Behörde und Bienenbütteler Verleiher ziehen positive Bilanz / Nicht willkommen sind Flöße

Kanu-Freuden ohne Ärger

+
Die Natur genießen, ohne sie zu stören: Die Information der Entleiher am Kanuanleger Bienenbüttel scheint sich zu bewähren. Die Kreisverwaltung hatte Bußgelder angedroht.

Bienenbüttel. Die mahnenden Worte der Lüneburger Kreisverwaltung haben offenbar gewirkt.

Obwohl am Himmelfahrtstag und am vorigen Wochenende strahlender Sonnenschein und frühsommerliche Temperaturen die Kanuten in Scharen auf die Ilmenau zwischen Bienenbüttel und Lüneburg lockten, gab es offenbar wenige Probleme mit Ausflüglern, die sich nicht an die Regeln im Naturschutzgebiet gehalten hätten. Der Landkreis hatte erstmals mit Bußgeldern gedroht.
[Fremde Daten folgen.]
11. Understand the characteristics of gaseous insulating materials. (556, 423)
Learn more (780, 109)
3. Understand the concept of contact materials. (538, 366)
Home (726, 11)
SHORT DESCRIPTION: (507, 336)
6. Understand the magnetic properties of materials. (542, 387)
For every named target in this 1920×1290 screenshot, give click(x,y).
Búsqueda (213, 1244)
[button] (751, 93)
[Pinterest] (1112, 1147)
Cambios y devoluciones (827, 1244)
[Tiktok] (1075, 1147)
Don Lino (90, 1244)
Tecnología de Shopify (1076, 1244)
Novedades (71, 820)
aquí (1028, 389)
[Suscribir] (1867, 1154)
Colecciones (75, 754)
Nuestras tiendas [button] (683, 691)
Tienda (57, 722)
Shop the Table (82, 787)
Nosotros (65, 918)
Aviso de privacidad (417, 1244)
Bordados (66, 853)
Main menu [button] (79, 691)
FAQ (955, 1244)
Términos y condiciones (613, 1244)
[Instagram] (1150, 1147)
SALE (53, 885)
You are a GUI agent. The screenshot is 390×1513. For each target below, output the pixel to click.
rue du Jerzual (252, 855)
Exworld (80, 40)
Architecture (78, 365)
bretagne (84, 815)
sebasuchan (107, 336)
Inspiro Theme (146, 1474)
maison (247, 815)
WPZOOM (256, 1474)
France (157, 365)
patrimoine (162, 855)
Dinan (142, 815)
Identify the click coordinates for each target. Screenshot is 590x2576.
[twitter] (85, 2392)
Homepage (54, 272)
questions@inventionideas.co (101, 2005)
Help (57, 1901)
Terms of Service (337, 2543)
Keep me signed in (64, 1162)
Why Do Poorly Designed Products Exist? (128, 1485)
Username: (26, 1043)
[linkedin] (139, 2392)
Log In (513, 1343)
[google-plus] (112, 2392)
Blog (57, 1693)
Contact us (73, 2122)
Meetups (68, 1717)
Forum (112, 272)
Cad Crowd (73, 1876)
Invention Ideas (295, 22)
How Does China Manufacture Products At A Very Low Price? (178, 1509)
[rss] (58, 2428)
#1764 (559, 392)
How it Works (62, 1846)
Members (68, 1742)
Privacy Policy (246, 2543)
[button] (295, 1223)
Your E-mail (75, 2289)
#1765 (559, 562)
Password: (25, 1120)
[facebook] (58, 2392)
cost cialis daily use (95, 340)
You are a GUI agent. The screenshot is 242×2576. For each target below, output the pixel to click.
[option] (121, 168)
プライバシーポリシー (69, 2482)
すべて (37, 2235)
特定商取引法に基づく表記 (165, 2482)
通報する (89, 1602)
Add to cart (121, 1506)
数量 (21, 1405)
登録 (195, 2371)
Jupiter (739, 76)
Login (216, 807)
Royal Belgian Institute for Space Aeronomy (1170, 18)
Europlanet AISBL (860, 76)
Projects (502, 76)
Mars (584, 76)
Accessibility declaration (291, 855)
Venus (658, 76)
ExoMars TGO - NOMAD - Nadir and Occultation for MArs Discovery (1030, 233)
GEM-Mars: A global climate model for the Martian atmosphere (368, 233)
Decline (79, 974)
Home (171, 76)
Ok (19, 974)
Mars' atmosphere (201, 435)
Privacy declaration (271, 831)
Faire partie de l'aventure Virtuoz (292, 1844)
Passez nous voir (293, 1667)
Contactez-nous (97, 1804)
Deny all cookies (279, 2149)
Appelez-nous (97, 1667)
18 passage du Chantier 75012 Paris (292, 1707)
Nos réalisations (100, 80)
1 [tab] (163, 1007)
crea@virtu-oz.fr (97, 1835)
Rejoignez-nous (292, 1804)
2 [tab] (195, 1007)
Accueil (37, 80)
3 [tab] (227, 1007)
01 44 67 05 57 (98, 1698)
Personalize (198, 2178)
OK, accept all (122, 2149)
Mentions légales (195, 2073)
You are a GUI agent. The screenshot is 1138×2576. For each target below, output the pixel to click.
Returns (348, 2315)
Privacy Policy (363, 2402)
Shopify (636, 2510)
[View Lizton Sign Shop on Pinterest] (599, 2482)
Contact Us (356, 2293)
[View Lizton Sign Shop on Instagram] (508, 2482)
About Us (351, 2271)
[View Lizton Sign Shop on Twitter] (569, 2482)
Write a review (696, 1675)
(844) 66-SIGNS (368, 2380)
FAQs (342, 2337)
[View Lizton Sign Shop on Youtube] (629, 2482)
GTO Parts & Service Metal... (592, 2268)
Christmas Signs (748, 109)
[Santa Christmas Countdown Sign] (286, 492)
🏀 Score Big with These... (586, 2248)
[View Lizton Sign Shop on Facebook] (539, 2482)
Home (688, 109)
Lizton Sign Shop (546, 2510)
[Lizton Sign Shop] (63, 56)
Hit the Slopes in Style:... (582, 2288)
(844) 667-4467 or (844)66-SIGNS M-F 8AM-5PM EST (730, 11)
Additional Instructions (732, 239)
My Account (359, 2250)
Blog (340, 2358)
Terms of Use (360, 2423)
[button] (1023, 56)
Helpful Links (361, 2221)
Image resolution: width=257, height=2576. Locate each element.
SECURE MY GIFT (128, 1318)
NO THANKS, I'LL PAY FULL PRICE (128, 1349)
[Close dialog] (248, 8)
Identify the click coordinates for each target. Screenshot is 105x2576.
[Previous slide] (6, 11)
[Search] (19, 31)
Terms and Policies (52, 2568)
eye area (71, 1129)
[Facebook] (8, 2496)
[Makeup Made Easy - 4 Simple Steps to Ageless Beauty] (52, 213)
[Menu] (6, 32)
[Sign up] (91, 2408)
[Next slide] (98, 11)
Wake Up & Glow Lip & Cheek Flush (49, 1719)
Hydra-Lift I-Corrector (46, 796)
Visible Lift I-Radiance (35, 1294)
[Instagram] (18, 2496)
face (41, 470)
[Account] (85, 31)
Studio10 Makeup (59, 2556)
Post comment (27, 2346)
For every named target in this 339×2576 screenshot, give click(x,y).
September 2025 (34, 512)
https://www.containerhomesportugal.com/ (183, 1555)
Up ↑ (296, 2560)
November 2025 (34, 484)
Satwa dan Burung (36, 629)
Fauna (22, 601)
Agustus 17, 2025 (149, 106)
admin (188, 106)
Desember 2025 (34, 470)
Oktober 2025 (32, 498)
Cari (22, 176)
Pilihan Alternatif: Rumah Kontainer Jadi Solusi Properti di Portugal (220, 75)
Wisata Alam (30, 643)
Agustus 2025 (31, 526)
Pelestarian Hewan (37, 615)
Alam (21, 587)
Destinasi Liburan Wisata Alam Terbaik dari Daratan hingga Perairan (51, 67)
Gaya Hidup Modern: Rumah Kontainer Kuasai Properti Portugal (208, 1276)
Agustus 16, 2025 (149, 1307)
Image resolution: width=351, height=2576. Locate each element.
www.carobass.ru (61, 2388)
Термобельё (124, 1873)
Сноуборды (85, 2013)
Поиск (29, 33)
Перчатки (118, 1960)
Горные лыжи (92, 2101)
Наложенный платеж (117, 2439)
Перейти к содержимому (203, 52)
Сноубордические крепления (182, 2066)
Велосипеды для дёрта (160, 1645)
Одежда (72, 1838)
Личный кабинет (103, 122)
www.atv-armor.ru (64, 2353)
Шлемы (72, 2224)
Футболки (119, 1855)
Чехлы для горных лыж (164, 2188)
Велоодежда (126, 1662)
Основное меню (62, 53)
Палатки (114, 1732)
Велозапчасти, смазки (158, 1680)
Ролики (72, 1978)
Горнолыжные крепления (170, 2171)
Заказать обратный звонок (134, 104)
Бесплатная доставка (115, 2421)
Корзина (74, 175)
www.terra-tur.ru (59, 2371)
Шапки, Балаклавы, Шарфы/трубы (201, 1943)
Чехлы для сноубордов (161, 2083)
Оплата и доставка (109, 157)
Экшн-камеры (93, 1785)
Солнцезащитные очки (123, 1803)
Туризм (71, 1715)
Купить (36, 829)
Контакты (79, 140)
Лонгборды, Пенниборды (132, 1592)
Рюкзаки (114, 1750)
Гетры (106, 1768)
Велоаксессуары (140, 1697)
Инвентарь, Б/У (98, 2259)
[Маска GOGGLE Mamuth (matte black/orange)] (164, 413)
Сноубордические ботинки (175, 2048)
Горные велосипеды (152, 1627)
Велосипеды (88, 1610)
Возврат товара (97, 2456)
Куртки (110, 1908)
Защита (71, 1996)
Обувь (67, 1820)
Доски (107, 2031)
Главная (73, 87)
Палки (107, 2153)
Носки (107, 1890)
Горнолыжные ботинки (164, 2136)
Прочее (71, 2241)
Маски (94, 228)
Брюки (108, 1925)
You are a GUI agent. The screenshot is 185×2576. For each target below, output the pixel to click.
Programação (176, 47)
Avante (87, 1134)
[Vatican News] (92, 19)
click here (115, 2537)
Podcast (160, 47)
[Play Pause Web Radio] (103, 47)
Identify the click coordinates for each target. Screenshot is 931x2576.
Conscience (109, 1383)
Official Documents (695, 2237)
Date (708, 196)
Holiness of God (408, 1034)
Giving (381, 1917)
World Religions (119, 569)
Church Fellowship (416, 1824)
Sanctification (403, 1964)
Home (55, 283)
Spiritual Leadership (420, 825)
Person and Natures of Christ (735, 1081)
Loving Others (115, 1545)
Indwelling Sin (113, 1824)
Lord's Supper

Die Zusammenarbeit mit den Kanuverleihern sei gut gewesen, und es habe keine Verstöße gegeben, teilt Kreis-Sprecherin Elena Bartels auf AZ-Nachfrage mit. Allerdings verfügt die Behörde über keine eigenen Kontrolleure. „Grundsätzlich sind wir auf Hinweise von Dritten angewiesen, denn die Kreisverwaltung hat selbst nicht die Kapazitäten, um Kontrollen durchzuführen“, erklärt Elena Bartels.

Ganz ohne Probleme ging es aber nicht ab, denn offenbar waren mehrere Flöße auf der Ilmenau unterwegs, und die sieht die Kreisverwaltung nicht gern: „Flöße haben keine Umrandung, so dass Gegenstände wie Flaschen schnell ins Wasser fallen können“, so die Sprecherin. „Außerdem sind sie nur schwer steuerbar und können somit leicht die Böschung beschädigen.“ Zudem habe es an Land Müll und Lärm gegeben.

Anwohnerin Cornelia Dols aus Bienenbüttel ist der Meinung: „Ermahnen macht sowieso keinen Sinn.“ Scherben seien auf dem Grund des Flusses und auf den angrenzenden Wiesen ein Ärgernis. Sie schlägt vor, es wie auf der Wakenitz in Lübeck zu halten: Dort würden vor dem Einstieg die Flaschen kontrolliert und am Ausstieg nachgezählt. Wem Flaschen fehlten, der müsse zahlen.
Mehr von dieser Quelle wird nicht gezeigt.